▶ Problem to work on
Please copy exactly the part of the records below that opens with the line containing "Task: Click the Se Connecter button" and closes with the line containing "Viewport: 684px width, 385px", leaving out any pictures.
== Provided information ==
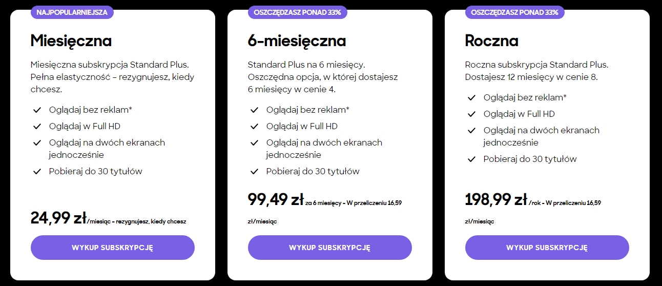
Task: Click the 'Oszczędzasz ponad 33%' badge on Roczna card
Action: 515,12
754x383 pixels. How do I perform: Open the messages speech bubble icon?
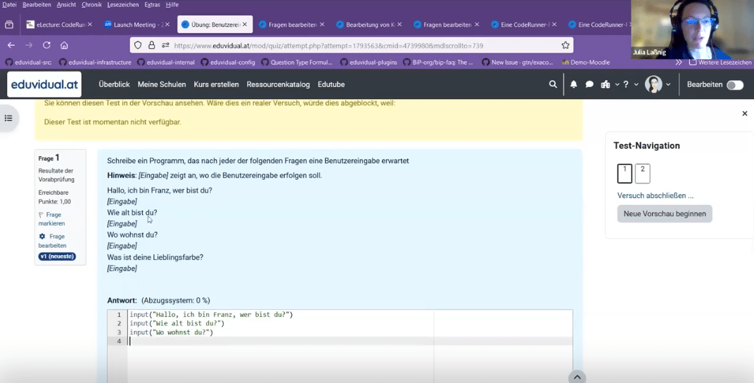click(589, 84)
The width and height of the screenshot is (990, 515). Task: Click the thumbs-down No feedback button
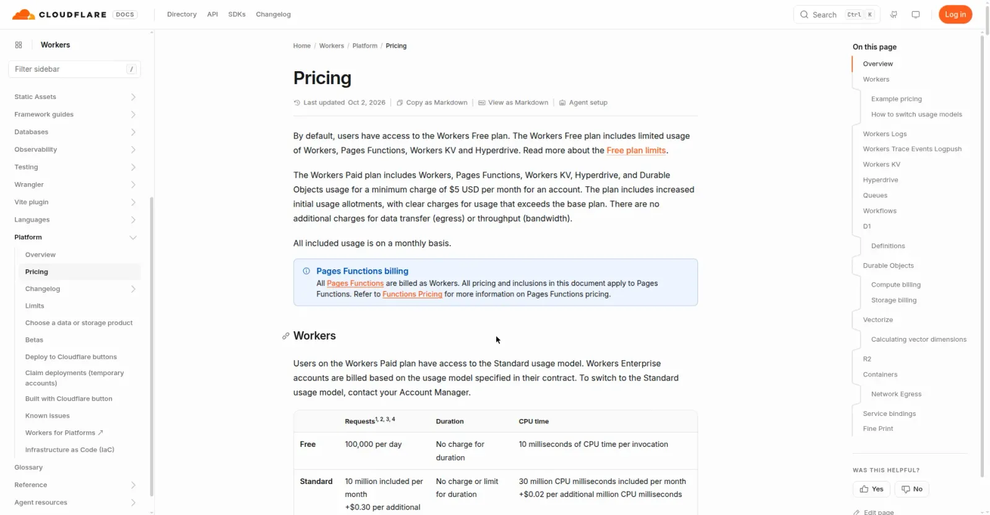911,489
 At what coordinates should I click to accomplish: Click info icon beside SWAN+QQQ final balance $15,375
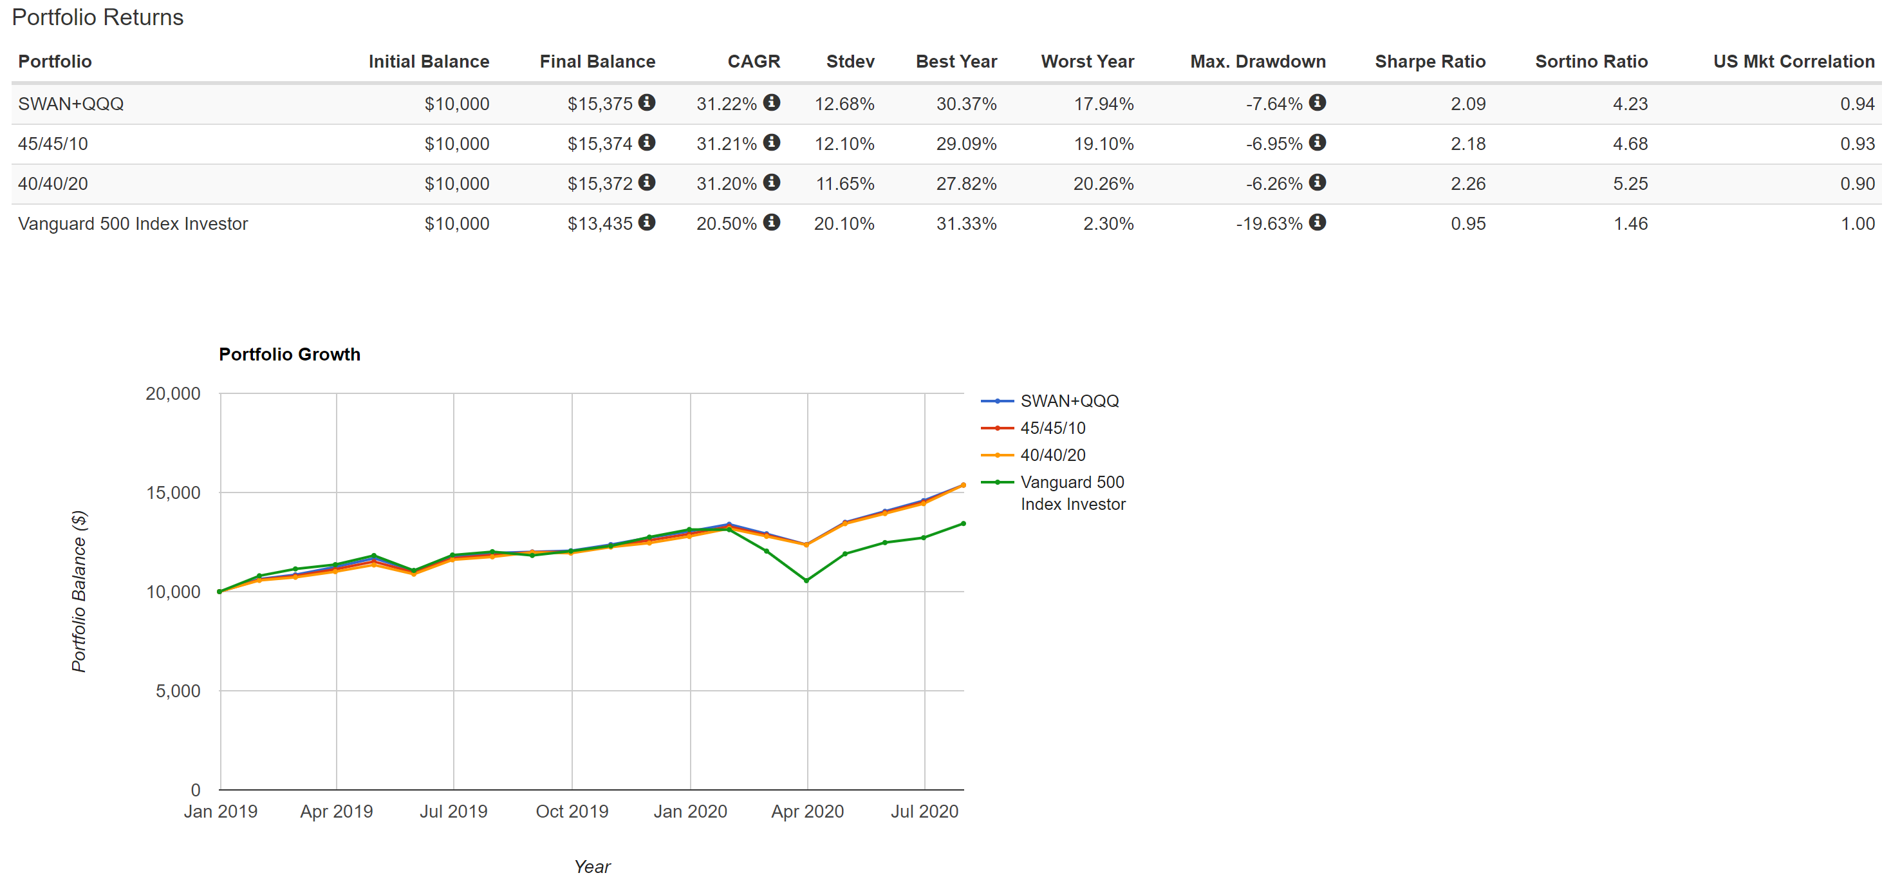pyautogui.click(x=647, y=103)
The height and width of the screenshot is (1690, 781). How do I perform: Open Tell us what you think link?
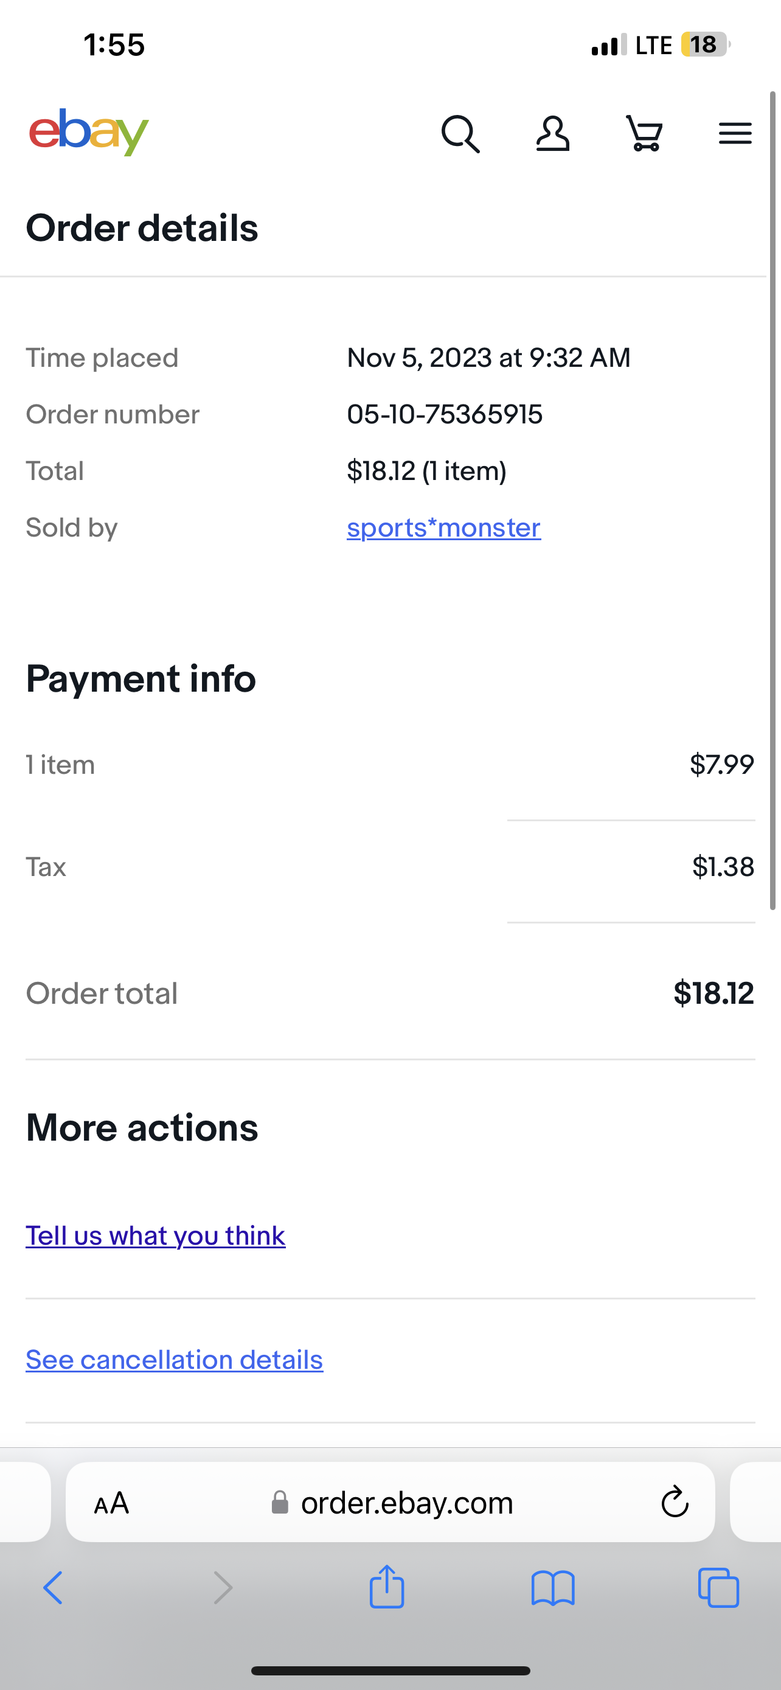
===
== Provided information ==
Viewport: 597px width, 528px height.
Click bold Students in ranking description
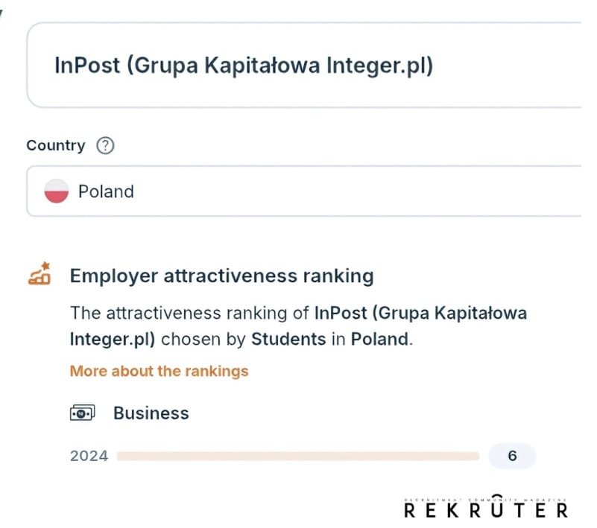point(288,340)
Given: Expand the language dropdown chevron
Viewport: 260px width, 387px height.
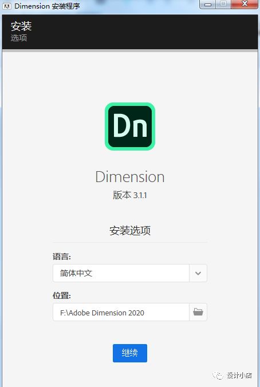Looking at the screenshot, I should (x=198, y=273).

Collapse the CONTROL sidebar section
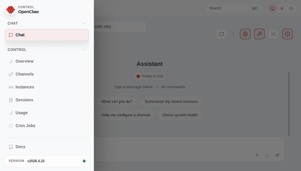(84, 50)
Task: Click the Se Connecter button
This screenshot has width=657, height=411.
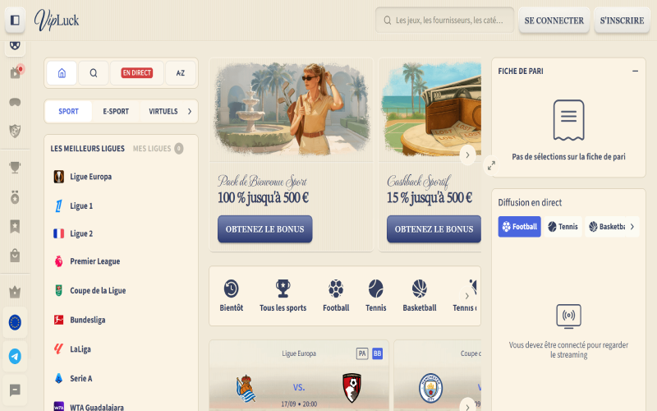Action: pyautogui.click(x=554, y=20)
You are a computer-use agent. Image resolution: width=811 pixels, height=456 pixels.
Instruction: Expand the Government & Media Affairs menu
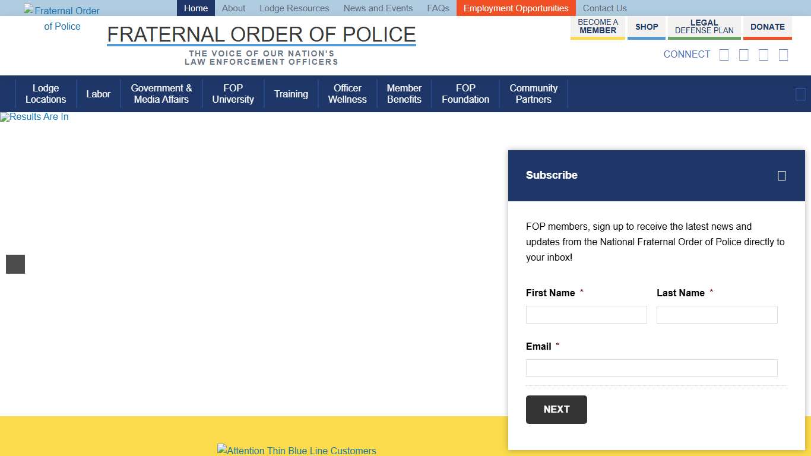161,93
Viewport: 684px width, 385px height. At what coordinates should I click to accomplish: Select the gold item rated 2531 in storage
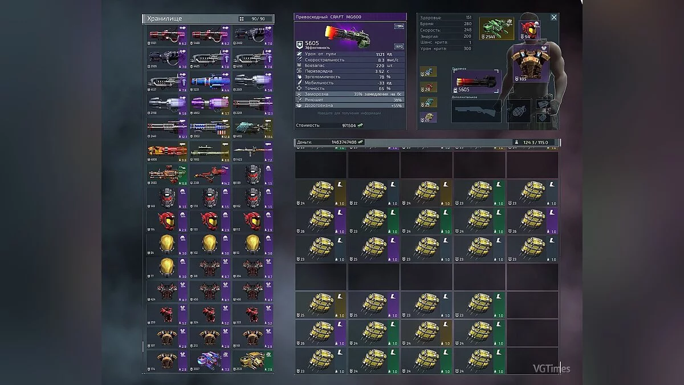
===
▶ Task answer
Task: Click the Se Connecter button
This screenshot has width=657, height=411.
Action: pyautogui.click(x=554, y=20)
You are a computer-use agent. Image resolution: width=811 pixels, height=456 pixels.
Instruction: Expand the Government & Media Affairs menu
161,93
Viewport: 684px width, 385px height. At what coordinates should I click to accomplish: Select the gold item rated 2531 in storage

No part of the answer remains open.